TEXT SHOWN START

In this issue:
ICYMI: Same newsletter, fresh look. Here’s the full story.
Retirement savings is one of the most underused benefits of being a business owner
2025 was a tough year for a lot of us. Most of us want cash in our hands right now. So naturally, we put off retirement savings, which benefit “future you.” We tell ourselves we’ll save for retirement later. When our profit margins aren’t shrinking, the economy is less volatile, and everything isn’t on fire.
But we’re talking about it right now because an upcoming deadline is forcing the conversation. If you want to make a personal Roth or traditional IRA contribution for last year, you can do it until April 15, or up to the day you file your taxes, if you file earlier.
This is the deadline when I see people make mistakes, because they’re rushing to file so they can get their refund as fast as possible.
I totally understand wanting your tax refund in your hands yesterday, if not sooner. But if you move too quickly, you can miss out on an opportunity to save money today and for future you. Because once you file, the option goes away.
So, today, we’re going to slow down just enough to help you make the right retirement call for this year.
Here’s the split I want you to have in your head before you make any decisions
There are two retirement savings buckets: personal and business.
The personal bucket is the one that any human who earned US income, including kids and non-citizens, can fill. You can choose to use a Roth or traditional IRA, or a combination up to the allowed limit of $7,000 for 2025 ($8,000 if you’re over 50). You can open an account and move money until April 15, or until the day you file your taxes if you file earlier.
And that deadline is firm, even if you take an extension. Fund by April 15, or it’s gone.
Then there’s the business side. This is where it gets interesting.
If you own a company or have self-employment income, you get a much higher allowance for annual savings. For 2025, it’s $70,000 (and even higher if you’re age 50 or more with a 401k). The timing is different too. You can stretch the amount of time you have to capture last year’s allowance when you take a filing extension.
One catch: your 401k plan had to be opened before December 31, 2025. You can fund it during an extension period, but you can’t open a new one for last year. If you missed that boat, you still have the option to set up a SEP IRA and fund up to $70,000.
Here’s a big wealth tool people miss
If you’re saying, “But Jill, I can’t afford to pay this tax bill AND fund my retirement!” you might be in better shape than you think. Funding a traditional 401(k) or IRA is done pre-tax, which reduces the amount you owe in taxes right now. It reduces your taxable income. The choice becomes and “or”: pay the IRS or keep more of the funds for yourself.
If you can do both -- pay your taxes and save for retirement -- give the Roth option a more serious look. The money you invest can grow forever without ever being taxed again. That’s right, you get all the upside, forever, tax-free.
And since you’re saving post-tax money, you’re allowed to take back the principal at any time. Your gains have to stay in the account, but the money you save for retirement is much more accessible. If you’re worried that you might need that money back before you’re aged 59 ½, funding a Roth might be a better option.
And yes -- people still want the cash today versus the cash tomorrow. This is your marshmallow test. These programs are meant to give you incentives to defer your satisfaction till tomorrow -- to not eat the marshmallow.

TEXT SHOWN END
EXTRACTED ENTRIES START

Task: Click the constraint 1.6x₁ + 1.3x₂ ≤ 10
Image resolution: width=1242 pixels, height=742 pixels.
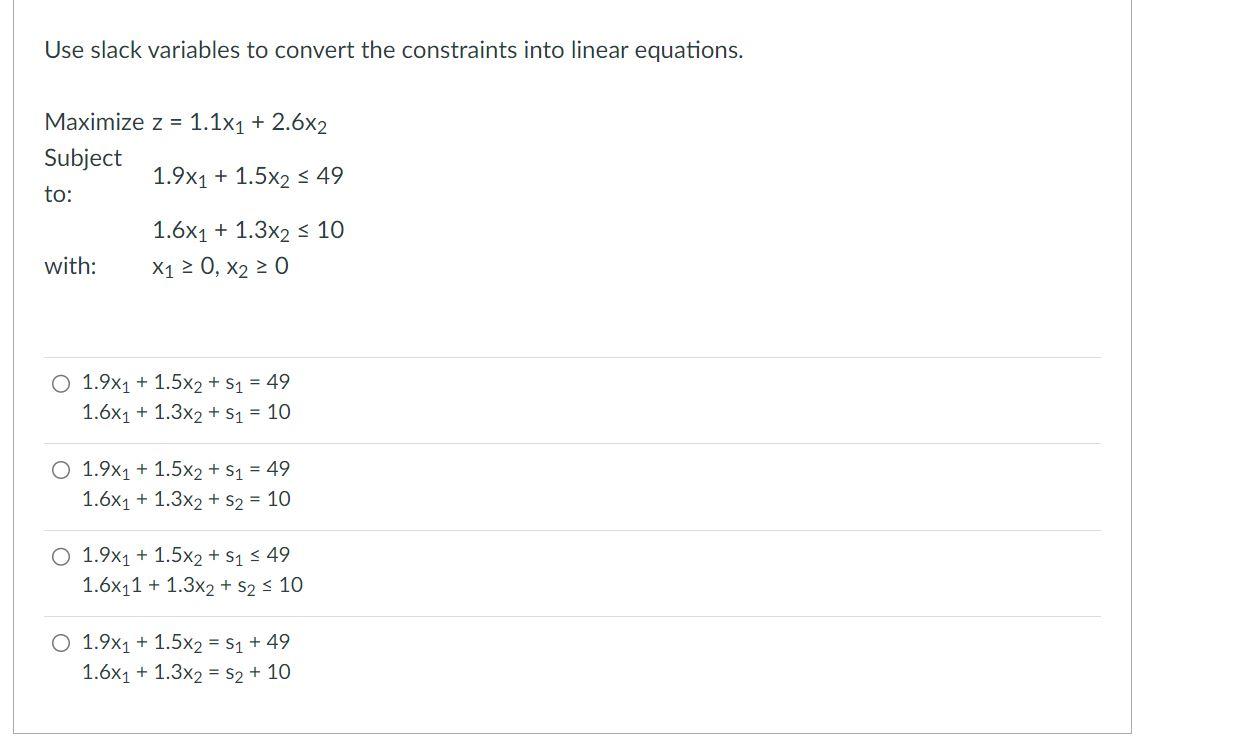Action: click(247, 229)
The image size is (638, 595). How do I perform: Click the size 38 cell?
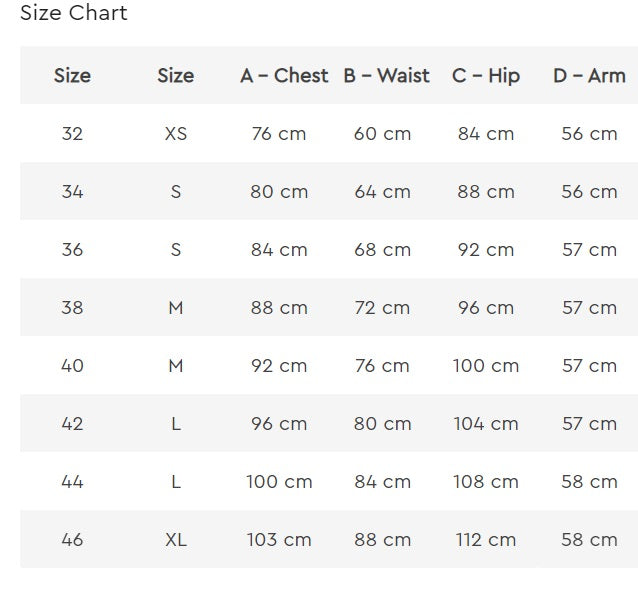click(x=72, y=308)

EXTRACTED ENTRIES END
EXTRACTED ENTRIES START

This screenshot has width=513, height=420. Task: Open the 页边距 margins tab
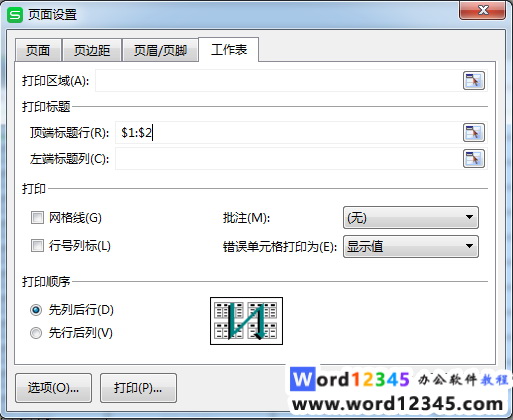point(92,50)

EXTRACTED ENTRIES END
EXTRACTED ENTRIES START

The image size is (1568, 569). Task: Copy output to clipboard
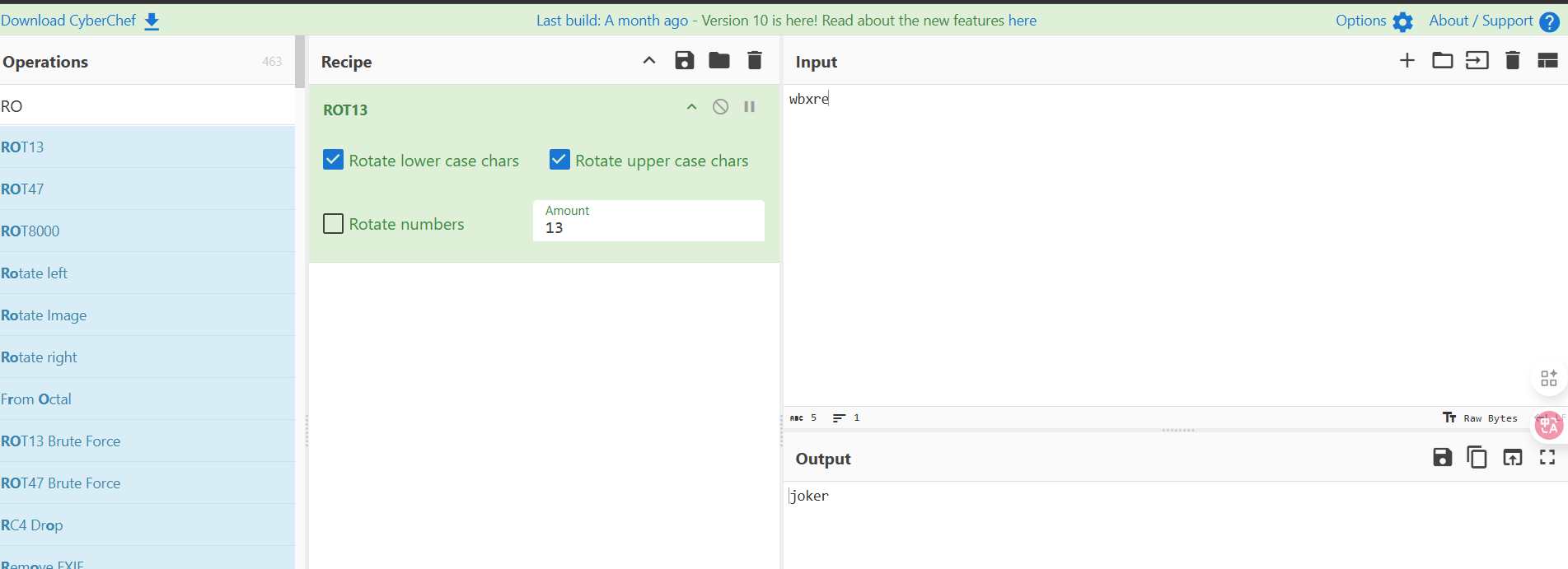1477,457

EXTRACTED ENTRIES END

» **EXERCISES TO COMPLETE**
1. Answer these questions from the retirement newsletter.
(a) What is the 2025 limit for personal Roth or traditional IRA contributions for someone not over 50?
(b) By what date must a 401k plan have been opened to be funded for last year?
(c) Funding a Roth might be the better option for someone worried about needing the money back before what age?
2. Return word for word the passage of the retirement newsletter that begins at the words "So, today, we’re" and stops after "it gets interesting.".
Answer using the retirement newsletter alone.

» **SOLUTIONS TO THE PROBLEMS**
1.
(a) $7,000
(b) Before December 31, 2025
(c) 59 ½

2.
So, today, we’re going to slow down just enough to help you make the right retirement call for this year.
Here’s the split I want you to have in your head before you make any decisions
There are two retirement savings buckets: personal and business.
The personal bucket is the one that any human who earned US income, including kids and non-citizens, can fill. You can choose to use a Roth or traditional IRA, or a combination up to the allowed limit of $7,000 for 2025 ($8,000 if you’re over 50). You can open an account and move money until April 15, or until the day you file your taxes if you file earlier.
And that deadline is firm, even if you take an extension. Fund by April 15, or it’s gone.
Then there’s the business side. This is where it gets interesting.